_Work to do_: Please return the lines exactly as they appear, beginning with the line that contains "You are a computer-use agent. The image" and ending after the line that contains "will tap(90, 418).".

_Provided records_:
·····

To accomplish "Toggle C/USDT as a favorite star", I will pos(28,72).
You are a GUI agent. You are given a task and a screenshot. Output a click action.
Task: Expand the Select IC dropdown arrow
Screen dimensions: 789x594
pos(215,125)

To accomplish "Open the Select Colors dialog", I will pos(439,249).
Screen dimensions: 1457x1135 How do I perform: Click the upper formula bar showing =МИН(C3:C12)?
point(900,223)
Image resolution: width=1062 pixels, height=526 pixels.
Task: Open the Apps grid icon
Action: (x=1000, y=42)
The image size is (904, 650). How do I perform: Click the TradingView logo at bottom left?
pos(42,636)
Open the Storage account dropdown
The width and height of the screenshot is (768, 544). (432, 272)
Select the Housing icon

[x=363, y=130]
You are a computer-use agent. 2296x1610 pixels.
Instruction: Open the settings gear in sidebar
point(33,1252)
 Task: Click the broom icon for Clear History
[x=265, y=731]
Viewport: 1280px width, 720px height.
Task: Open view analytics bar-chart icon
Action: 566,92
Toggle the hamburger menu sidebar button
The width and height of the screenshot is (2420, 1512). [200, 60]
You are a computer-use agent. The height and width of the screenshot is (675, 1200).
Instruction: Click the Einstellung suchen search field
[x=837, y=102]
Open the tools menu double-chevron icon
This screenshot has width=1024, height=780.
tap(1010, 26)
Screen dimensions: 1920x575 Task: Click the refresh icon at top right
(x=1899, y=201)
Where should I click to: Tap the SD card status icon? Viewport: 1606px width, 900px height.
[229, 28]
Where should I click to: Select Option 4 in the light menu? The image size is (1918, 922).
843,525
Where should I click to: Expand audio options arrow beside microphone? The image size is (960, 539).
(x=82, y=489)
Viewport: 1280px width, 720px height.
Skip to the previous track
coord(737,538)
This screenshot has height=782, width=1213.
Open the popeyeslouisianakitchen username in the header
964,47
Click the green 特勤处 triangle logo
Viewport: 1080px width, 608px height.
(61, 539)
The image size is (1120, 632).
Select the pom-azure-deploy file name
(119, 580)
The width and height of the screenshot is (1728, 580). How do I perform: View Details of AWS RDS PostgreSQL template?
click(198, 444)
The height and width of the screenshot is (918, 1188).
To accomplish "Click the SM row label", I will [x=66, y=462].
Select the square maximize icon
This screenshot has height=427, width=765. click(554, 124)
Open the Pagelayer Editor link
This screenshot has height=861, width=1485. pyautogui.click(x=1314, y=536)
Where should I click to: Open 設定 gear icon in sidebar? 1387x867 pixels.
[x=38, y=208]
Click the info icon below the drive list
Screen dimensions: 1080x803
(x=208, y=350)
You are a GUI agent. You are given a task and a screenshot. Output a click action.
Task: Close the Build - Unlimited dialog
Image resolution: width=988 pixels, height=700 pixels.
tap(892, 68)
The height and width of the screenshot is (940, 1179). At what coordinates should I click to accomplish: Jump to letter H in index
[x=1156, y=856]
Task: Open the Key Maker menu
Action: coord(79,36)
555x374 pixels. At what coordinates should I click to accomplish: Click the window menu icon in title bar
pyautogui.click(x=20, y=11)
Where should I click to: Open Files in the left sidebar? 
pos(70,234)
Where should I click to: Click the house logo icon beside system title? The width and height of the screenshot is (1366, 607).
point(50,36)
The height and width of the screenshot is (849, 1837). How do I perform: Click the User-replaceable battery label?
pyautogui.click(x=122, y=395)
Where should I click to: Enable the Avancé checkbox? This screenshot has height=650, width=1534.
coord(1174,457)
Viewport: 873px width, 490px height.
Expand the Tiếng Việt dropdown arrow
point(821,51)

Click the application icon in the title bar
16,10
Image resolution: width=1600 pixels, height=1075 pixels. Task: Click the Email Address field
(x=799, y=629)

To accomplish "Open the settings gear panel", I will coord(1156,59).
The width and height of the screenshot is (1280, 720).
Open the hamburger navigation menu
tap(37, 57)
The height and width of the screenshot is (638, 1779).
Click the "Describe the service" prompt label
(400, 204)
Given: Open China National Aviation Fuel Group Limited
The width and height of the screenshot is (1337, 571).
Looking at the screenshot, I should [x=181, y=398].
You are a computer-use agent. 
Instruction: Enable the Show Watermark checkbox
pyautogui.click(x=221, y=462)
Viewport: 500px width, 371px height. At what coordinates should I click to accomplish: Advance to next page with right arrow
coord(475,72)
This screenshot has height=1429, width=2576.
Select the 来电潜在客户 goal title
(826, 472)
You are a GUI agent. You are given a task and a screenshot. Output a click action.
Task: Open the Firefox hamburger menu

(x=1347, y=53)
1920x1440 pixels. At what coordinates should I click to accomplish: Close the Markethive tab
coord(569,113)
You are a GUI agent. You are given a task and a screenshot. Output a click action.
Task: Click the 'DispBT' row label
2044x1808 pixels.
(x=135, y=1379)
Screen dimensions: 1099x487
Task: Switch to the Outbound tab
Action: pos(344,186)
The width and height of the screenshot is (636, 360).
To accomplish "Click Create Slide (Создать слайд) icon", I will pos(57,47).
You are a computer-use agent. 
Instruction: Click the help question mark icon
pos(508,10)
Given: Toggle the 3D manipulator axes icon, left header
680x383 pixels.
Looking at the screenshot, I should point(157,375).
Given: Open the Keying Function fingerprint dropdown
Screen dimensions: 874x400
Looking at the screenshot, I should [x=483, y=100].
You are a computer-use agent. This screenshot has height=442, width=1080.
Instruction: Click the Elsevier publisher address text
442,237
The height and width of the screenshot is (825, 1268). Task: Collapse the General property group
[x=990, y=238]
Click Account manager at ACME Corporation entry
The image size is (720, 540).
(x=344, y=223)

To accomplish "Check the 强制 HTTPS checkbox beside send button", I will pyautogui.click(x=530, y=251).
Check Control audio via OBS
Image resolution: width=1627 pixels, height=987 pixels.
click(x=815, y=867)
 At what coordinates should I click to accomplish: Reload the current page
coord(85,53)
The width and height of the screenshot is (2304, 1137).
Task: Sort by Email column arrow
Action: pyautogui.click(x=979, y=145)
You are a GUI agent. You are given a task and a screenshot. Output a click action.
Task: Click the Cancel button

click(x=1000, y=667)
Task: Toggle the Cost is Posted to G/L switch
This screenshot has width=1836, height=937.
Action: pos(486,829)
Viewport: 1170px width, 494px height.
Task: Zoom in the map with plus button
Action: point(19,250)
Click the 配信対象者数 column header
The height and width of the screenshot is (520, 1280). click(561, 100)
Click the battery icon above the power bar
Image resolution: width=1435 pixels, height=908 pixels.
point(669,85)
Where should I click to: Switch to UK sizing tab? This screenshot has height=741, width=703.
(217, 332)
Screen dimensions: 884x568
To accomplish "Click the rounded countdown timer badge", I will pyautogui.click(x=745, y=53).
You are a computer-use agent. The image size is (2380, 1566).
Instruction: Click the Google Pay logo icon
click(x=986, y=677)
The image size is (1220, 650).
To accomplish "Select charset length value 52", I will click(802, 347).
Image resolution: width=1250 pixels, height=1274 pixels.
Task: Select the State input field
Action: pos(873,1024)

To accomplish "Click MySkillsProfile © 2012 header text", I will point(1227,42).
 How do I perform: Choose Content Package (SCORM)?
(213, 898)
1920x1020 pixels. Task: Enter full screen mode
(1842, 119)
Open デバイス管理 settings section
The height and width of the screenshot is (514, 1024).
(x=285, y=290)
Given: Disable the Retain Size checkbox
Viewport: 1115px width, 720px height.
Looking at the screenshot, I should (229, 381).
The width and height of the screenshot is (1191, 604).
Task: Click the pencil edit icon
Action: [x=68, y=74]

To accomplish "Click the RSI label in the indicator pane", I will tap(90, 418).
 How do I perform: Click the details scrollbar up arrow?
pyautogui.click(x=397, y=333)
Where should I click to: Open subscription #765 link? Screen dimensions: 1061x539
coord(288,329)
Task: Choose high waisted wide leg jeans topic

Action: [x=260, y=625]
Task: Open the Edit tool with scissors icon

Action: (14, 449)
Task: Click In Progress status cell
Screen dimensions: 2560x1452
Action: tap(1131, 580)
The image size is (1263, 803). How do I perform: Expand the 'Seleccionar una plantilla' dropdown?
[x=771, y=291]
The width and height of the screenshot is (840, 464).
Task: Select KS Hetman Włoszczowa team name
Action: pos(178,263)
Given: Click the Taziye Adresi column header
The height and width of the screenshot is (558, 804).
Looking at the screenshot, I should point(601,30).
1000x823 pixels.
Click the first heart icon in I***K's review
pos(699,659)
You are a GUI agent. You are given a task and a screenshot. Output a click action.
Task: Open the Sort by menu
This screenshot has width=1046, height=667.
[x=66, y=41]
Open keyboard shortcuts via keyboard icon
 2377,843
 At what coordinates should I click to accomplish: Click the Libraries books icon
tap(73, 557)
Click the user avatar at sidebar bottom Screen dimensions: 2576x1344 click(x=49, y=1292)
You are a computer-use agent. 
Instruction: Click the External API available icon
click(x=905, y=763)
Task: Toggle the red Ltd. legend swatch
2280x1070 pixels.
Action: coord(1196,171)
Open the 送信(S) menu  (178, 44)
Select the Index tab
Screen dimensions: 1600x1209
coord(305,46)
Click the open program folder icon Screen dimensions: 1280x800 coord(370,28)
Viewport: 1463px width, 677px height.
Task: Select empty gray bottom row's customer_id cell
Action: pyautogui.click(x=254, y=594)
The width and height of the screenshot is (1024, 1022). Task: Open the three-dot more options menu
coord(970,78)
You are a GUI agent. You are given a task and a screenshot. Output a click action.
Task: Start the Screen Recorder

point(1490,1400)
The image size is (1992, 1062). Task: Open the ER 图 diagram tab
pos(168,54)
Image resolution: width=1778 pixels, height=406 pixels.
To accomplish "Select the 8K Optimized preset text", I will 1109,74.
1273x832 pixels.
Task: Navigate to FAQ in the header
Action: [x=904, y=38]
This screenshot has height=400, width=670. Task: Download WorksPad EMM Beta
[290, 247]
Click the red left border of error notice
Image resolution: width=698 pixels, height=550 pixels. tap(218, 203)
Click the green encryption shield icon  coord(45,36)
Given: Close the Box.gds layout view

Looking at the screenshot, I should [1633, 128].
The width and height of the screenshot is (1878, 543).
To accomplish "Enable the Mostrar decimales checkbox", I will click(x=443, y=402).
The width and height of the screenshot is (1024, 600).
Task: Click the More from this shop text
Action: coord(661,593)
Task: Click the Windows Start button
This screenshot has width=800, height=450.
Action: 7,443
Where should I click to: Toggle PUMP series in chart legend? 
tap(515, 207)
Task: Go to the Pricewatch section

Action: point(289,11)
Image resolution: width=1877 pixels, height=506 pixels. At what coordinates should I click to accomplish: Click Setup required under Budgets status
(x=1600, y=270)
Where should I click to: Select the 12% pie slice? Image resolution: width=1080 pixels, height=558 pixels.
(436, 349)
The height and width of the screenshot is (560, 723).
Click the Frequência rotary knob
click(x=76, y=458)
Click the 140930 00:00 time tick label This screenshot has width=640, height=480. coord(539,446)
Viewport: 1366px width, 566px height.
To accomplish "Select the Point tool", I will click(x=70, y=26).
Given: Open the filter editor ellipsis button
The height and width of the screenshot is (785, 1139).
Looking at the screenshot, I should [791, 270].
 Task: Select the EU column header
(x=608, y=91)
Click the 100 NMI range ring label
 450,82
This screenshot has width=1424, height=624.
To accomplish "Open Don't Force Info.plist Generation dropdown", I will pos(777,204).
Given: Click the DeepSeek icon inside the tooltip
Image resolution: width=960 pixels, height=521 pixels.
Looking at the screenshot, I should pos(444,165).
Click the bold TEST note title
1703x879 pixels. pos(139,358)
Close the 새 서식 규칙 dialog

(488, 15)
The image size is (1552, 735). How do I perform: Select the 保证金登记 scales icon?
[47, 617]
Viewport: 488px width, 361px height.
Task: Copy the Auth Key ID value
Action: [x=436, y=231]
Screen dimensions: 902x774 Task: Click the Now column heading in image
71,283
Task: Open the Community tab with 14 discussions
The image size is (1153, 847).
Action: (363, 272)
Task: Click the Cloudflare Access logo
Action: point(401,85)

·····

_Right answer_:
You are a computer-use agent. The image size is (2380, 1566).
Instruction: Click the Google Pay logo icon
click(x=986, y=677)
The image size is (1220, 650).
To accomplish "Select charset length value 52", I will click(802, 347).
Image resolution: width=1250 pixels, height=1274 pixels.
Task: Select the State input field
Action: pos(873,1024)

To accomplish "Click MySkillsProfile © 2012 header text", I will point(1227,42).
 How do I perform: Choose Content Package (SCORM)?
(213, 898)
1920x1020 pixels. Task: Enter full screen mode
(1842, 119)
Open デバイス管理 settings section
The height and width of the screenshot is (514, 1024).
(x=285, y=290)
Given: Disable the Retain Size checkbox
Viewport: 1115px width, 720px height.
Looking at the screenshot, I should (229, 381).
The width and height of the screenshot is (1191, 604).
Task: Click the pencil edit icon
Action: [x=68, y=74]

To accomplish "Click the RSI label in the indicator pane", I will tap(90, 418).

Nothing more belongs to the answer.